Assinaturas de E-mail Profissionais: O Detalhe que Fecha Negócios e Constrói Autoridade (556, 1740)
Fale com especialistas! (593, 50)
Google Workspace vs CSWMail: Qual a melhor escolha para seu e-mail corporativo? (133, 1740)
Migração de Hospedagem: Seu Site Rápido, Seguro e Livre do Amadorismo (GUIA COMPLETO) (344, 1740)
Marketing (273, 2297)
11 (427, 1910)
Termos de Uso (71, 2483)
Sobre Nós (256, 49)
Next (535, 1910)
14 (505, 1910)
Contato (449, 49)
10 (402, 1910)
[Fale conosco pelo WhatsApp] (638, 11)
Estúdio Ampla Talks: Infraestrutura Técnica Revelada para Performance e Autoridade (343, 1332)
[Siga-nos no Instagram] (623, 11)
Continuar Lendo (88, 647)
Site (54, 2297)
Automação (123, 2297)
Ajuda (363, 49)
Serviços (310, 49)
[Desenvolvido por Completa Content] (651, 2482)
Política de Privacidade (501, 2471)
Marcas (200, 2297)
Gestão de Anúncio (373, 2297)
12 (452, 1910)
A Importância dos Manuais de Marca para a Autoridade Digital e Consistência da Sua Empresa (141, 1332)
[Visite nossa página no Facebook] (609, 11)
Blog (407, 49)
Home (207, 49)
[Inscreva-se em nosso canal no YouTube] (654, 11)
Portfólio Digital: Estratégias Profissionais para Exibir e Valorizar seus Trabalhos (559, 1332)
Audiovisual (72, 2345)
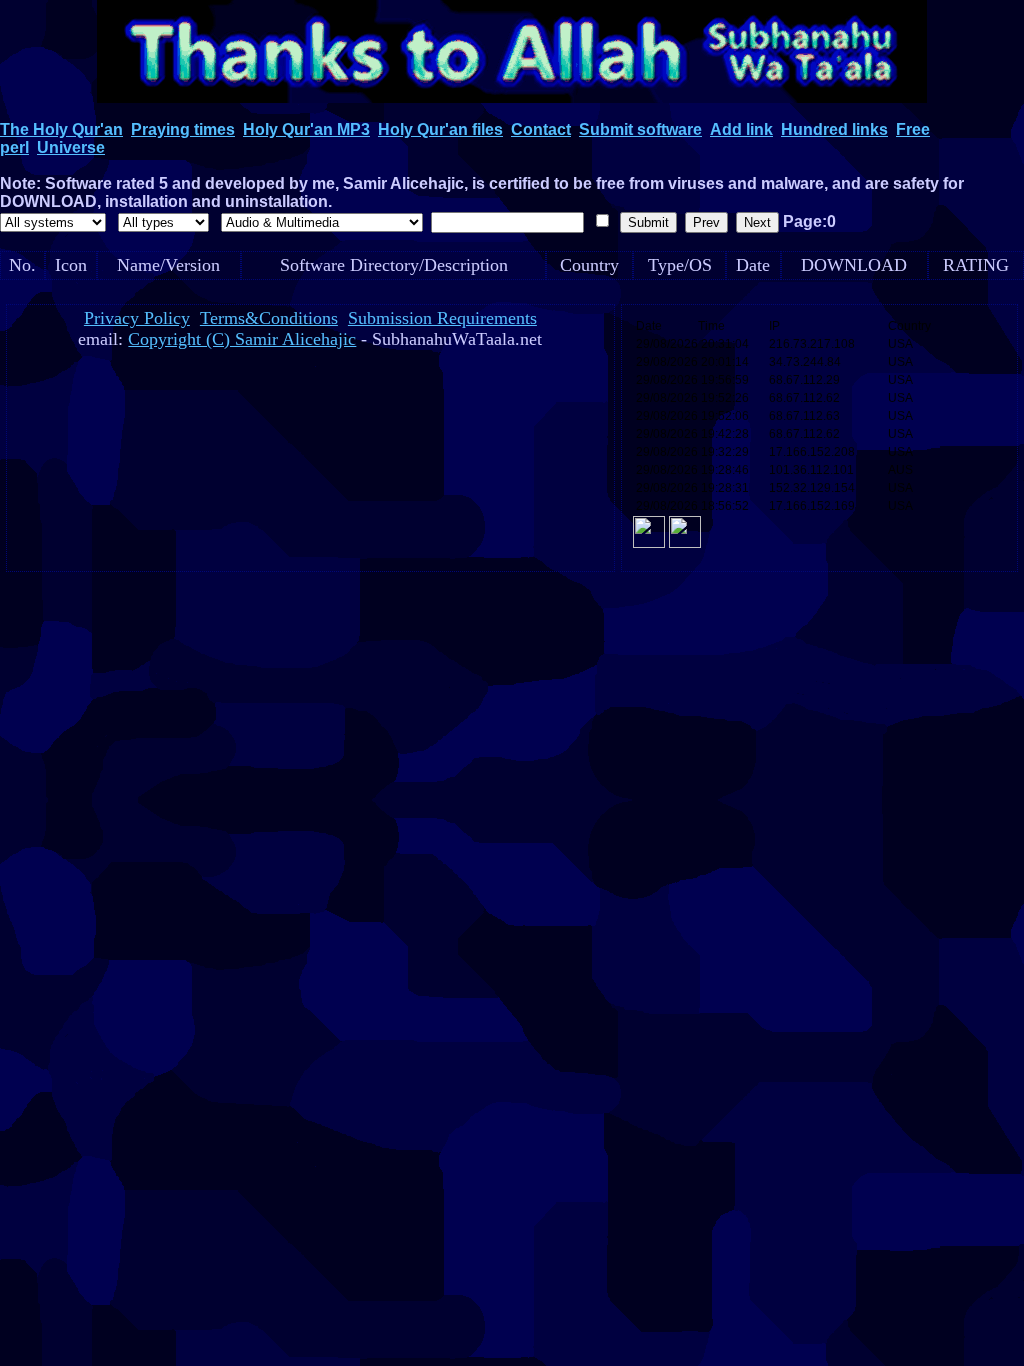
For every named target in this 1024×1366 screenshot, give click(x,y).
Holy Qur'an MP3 (306, 129)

┄┄┄┄┄┄┄┄┄┄┄┄┄┄┄┄┄┄┄┄

- **TASK DETAILS**: Leaving out every picture, transcribe exactly the lines from the line that contains "Marcas (200, 2297)" through the final line of the entries above.

- **ANSWER SPACE**:
Marcas (200, 2297)
Gestão de Anúncio (373, 2297)
12 (452, 1910)
A Importância dos Manuais de Marca para a Autoridade Digital e Consistência da Sua Empresa (141, 1332)
[Visite nossa página no Facebook] (609, 11)
Blog (407, 49)
Home (207, 49)
[Inscreva-se em nosso canal no YouTube] (654, 11)
Portfólio Digital: Estratégias Profissionais para Exibir e Valorizar seus Trabalhos (559, 1332)
Audiovisual (72, 2345)
For every named target in this 1024×1366 screenshot, give click(x,y).
Holy Qur'an MP3 (306, 129)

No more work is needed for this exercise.